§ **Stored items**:
+ + + + + + +

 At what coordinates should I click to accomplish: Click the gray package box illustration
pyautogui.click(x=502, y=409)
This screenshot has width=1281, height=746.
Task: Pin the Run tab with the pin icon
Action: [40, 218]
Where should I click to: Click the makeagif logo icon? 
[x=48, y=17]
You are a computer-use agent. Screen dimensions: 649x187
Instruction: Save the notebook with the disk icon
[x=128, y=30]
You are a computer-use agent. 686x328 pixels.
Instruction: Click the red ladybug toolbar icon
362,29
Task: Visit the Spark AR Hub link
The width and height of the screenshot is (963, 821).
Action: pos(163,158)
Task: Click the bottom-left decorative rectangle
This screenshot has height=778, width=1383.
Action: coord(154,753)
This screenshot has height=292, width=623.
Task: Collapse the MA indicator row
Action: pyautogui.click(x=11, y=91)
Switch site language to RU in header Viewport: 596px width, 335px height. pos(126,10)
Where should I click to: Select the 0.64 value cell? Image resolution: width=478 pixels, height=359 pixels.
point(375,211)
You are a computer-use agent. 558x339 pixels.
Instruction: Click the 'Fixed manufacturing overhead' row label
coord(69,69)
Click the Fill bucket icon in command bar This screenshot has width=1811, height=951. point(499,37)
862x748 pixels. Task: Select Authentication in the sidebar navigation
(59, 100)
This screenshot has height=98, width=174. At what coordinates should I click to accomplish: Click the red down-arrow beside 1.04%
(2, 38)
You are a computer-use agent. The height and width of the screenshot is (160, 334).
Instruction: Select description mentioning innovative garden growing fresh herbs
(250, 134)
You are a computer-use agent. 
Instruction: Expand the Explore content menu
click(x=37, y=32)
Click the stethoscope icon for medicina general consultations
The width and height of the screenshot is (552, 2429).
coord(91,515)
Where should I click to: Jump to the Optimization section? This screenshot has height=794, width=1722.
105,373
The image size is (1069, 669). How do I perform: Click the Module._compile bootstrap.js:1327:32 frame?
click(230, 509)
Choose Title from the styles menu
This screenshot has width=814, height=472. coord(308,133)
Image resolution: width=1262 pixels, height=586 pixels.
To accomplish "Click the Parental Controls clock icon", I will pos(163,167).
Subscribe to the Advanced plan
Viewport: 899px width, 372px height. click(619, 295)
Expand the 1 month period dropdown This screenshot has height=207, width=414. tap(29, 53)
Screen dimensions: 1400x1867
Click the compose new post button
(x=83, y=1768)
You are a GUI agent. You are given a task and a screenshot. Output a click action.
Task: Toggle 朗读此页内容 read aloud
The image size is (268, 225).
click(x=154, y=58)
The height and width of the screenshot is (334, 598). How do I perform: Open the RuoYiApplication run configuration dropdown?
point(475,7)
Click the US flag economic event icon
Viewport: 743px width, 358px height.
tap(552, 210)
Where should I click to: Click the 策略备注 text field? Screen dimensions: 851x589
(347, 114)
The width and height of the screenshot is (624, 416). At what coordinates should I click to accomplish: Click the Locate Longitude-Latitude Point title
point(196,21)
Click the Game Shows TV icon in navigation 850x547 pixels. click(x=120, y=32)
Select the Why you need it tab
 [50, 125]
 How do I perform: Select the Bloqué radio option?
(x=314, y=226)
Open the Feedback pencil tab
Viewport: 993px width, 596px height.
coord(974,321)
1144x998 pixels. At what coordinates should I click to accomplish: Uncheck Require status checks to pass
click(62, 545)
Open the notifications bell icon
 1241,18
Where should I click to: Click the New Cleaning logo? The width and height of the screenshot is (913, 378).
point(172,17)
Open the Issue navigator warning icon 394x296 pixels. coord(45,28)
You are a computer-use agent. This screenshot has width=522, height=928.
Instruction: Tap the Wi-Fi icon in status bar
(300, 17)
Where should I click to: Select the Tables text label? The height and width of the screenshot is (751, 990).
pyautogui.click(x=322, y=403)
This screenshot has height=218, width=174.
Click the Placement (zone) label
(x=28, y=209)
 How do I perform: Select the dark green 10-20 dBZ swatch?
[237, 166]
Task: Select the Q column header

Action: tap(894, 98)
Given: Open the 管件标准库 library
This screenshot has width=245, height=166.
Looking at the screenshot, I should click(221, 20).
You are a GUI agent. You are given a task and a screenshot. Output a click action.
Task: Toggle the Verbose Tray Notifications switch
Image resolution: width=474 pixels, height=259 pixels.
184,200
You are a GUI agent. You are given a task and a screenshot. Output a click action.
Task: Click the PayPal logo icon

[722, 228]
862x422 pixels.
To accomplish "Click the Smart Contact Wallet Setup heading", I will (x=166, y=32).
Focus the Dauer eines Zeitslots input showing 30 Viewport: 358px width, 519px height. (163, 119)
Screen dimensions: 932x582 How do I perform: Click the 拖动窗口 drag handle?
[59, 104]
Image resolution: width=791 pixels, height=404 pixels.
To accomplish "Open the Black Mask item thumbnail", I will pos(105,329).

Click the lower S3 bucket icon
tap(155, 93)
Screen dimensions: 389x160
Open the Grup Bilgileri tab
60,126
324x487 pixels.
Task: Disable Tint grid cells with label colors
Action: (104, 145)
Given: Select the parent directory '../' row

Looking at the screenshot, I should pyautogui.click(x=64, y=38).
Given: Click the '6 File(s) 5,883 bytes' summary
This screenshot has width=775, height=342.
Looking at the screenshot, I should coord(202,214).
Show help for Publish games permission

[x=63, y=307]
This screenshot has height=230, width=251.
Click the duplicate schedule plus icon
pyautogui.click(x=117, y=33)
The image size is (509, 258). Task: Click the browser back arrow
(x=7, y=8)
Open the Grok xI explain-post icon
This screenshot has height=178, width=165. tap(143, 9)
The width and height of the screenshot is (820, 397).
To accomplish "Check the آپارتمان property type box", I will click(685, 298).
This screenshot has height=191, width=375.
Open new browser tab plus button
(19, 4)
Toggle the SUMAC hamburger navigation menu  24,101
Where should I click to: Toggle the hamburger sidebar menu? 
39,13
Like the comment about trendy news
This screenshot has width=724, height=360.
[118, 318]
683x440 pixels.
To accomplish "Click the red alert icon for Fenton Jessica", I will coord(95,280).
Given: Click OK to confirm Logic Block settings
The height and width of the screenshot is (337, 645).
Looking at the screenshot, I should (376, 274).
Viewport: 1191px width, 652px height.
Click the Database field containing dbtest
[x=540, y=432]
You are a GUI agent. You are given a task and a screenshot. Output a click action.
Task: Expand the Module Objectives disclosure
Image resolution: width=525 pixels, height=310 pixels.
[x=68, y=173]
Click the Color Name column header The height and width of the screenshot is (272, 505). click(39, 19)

+ + + + + + +

§ **EXERCISE OBJECTIVE**:
Retype only the lines above between the line with "Where should I click to: Click the New" and the line with "Given: Click the", counting those two lines as well, and keep every character as it is.

§ **RESULT OF THIS TASK**:
Where should I click to: Click the New Cleaning logo? The width and height of the screenshot is (913, 378).
point(172,17)
Open the Issue navigator warning icon 394x296 pixels. coord(45,28)
You are a computer-use agent. This screenshot has width=522, height=928.
Instruction: Tap the Wi-Fi icon in status bar
(300, 17)
Where should I click to: Select the Tables text label? The height and width of the screenshot is (751, 990).
pyautogui.click(x=322, y=403)
This screenshot has height=218, width=174.
Click the Placement (zone) label
(x=28, y=209)
 How do I perform: Select the dark green 10-20 dBZ swatch?
[237, 166]
Task: Select the Q column header

Action: tap(894, 98)
Given: Open the 管件标准库 library
This screenshot has width=245, height=166.
Looking at the screenshot, I should click(221, 20).
You are a GUI agent. You are given a task and a screenshot. Output a click action.
Task: Toggle the Verbose Tray Notifications switch
Image resolution: width=474 pixels, height=259 pixels.
184,200
You are a GUI agent. You are given a task and a screenshot. Output a click action.
Task: Click the PayPal logo icon

[722, 228]
862x422 pixels.
To accomplish "Click the Smart Contact Wallet Setup heading", I will (x=166, y=32).
Focus the Dauer eines Zeitslots input showing 30 Viewport: 358px width, 519px height. (163, 119)
Screen dimensions: 932x582 How do I perform: Click the 拖动窗口 drag handle?
[59, 104]
Image resolution: width=791 pixels, height=404 pixels.
To accomplish "Open the Black Mask item thumbnail", I will pos(105,329).

Click the lower S3 bucket icon
tap(155, 93)
Screen dimensions: 389x160
Open the Grup Bilgileri tab
60,126
324x487 pixels.
Task: Disable Tint grid cells with label colors
Action: (104, 145)
Given: Select the parent directory '../' row

Looking at the screenshot, I should pyautogui.click(x=64, y=38).
Given: Click the '6 File(s) 5,883 bytes' summary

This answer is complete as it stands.